INSTRUCTION A>
Decide whether each statement agrees with the post on the Nashville school case, answering yes or no and quoting the post's deciding words: (i) The incidents took place in 2015. (ii) The writer links to the original news article. (iii) The writer says the abuse allegation appears to be disputed.
INSTRUCTION B>
Write out, word for word, the part of the post on the Nashville school case running from "As a mom, my" up to and including "situation in particular.".

PROVIDED PASSAGE>
◆ ◆ ◆ ◆
As a mom, my heart split wide open when reading recent news about the tragic rape of a 12-year-old boy at a prestigious Christian school in our Nashville community (incidents occurred in 2015). The article in our local paper (and picked up by national news) focused on the lawsuit that is being leveled against school officials, as well as other leaders in our community, who were indicted on claims that they did not report the violent incidents. My heart and mind have been flooded with emotions, and I felt it best to give a few days to process, pray, and be able to clearly communicate my concerns about this horrifying situation. When sexual abuse invades your community, it is appropriate to pause and consider the implications. Many things trouble me about this situation in particular.

[I am not linking to the original news article in this post for reasons I describe below].

It’s life-altering.

A boy was horribly sexually abused. By his peers, on his school campus. This is the main thing we must all remember. No matter what “sides” people intend to take about how the administration acted or didn’t act, this by far is the most grievous fact of the story. So far as I’ve seen, this allegation of abuse seems undisputed. His life has been forever altered. So has his family’s.

The details are too public.

The details of this sexual abuse were documented PUBLICLY by local and national media. Probably because the lawsuit is public record. While sexual abuse lawsuits don’t name victims for very good reasons (to protect), this case declares the intimate details of the disturbing incidents, and consequently, these details have been published by the media for all the world to see. We all know that anything put online can “live” forever. Therefore, we must ask ourselves if publishing these details protects or further harms the victim. When that boy is grown up, he will no doubt face challenges that come from the life-altering abuse he’s been through. We pray he will find emotional healing and restoration that allows him to overcome his trauma (I’ve known many sexual abuse victims who have). But it’s also possible that this man will still deal with the horror of this crime in his everyday life. I feel that publishing the details of the abuse is a painful escalation of the original trauma. Because of how troubled I am about the perpetual retelling of this boy’s nightmare, I am not linking to the story. One less place his trauma will reside on the web.

Pornography plays a part.
◆ ◆ ◆ ◆
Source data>
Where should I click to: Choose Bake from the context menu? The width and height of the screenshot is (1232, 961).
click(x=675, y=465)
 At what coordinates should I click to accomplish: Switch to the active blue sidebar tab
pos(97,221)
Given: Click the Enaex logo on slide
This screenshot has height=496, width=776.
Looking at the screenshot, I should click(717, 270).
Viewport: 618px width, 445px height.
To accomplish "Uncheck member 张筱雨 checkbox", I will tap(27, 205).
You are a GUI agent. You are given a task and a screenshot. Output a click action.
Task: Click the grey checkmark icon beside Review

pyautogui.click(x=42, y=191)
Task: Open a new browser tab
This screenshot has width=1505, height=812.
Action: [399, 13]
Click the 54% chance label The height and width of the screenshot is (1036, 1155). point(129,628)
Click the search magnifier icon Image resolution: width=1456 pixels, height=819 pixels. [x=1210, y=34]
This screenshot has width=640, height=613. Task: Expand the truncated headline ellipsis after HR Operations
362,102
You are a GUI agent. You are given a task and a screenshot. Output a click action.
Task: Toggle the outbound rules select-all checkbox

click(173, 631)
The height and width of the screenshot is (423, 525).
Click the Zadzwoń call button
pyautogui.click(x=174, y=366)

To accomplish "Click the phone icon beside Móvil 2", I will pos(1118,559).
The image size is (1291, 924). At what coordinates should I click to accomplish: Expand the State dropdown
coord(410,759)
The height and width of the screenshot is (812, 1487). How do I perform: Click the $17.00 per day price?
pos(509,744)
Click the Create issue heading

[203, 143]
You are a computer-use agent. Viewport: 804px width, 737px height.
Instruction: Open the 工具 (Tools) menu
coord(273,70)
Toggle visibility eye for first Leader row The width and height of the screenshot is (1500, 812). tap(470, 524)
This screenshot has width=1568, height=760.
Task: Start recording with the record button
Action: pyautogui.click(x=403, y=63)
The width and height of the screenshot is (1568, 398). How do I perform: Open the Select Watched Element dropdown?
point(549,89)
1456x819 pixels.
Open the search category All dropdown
◆ ◆ ◆ ◆
TASK ANSWER A>
(i) Yes: "incidents occurred in 2015"
(ii) No: "I am not linking to the original news article in this post"
(iii) No: "So far as I’ve seen, this allegation of abuse seems undisputed."

TASK ANSWER B>
As a mom, my heart split wide open when reading recent news about the tragic rape of a 12-year-old boy at a prestigious Christian school in our Nashville community (incidents occurred in 2015). The article in our local paper (and picked up by national news) focused on the lawsuit that is being leveled against school officials, as well as other leaders in our community, who were indicted on claims that they did not report the violent incidents. My heart and mind have been flooded with emotions, and I felt it best to give a few days to process, pray, and be able to clearly communicate my concerns about this horrifying situation. When sexual abuse invades your community, it is appropriate to pause and consider the implications. Many things trouble me about this situation in particular.